If a line of the records contains the word "Expand", list it.

### Provided entries
::::::

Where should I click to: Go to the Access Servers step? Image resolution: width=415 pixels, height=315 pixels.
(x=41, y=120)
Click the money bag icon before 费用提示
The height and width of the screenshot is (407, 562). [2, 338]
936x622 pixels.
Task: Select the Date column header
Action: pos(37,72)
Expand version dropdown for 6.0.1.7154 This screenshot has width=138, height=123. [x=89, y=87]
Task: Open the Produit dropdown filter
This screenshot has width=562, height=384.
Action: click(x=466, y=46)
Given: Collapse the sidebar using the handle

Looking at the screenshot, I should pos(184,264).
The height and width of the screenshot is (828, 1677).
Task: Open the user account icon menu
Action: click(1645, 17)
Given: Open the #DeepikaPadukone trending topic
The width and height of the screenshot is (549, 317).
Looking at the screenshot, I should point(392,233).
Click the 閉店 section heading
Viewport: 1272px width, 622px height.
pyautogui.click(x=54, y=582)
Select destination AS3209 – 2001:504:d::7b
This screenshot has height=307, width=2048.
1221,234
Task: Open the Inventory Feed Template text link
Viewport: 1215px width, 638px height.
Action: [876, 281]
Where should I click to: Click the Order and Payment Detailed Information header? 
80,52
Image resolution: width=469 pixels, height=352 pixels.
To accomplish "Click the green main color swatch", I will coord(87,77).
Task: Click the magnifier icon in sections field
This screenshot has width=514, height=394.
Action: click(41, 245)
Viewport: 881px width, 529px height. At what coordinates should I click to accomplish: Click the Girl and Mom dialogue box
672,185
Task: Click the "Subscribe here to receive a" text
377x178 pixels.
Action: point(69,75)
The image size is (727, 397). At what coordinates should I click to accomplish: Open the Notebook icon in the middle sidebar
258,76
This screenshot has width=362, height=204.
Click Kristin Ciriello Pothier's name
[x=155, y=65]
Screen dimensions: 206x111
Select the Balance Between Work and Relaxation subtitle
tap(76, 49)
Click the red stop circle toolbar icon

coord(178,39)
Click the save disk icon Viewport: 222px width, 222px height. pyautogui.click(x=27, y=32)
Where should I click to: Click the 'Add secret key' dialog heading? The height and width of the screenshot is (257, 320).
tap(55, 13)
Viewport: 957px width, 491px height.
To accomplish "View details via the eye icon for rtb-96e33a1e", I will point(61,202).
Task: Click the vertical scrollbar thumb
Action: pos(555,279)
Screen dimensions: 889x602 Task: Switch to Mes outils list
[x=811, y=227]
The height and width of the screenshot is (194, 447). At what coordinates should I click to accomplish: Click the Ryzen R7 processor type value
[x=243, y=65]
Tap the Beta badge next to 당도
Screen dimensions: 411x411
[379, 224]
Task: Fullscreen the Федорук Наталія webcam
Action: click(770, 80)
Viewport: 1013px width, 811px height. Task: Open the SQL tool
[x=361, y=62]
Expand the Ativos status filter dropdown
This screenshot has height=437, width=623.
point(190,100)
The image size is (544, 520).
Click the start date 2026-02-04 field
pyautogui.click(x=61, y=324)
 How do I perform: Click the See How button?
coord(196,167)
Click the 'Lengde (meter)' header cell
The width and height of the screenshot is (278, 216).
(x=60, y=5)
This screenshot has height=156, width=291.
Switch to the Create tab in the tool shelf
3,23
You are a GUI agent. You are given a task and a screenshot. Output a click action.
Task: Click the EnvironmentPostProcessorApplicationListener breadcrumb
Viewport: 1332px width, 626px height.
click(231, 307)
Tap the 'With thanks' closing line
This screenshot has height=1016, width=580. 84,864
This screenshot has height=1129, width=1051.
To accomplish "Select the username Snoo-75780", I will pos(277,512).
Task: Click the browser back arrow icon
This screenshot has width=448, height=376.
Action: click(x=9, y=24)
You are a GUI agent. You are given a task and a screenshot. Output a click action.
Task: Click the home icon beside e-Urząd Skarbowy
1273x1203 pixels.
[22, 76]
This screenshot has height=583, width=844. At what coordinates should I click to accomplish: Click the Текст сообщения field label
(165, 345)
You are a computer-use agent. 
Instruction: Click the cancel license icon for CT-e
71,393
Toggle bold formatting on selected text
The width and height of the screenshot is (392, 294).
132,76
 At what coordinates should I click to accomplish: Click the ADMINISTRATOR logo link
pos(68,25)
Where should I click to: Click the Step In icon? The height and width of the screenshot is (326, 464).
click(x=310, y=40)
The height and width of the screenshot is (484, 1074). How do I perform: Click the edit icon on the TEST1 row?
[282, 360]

::::::

### Result of this task
Expand version dropdown for 6.0.1.7154 This screenshot has width=138, height=123. [x=89, y=87]
Expand the Ativos status filter dropdown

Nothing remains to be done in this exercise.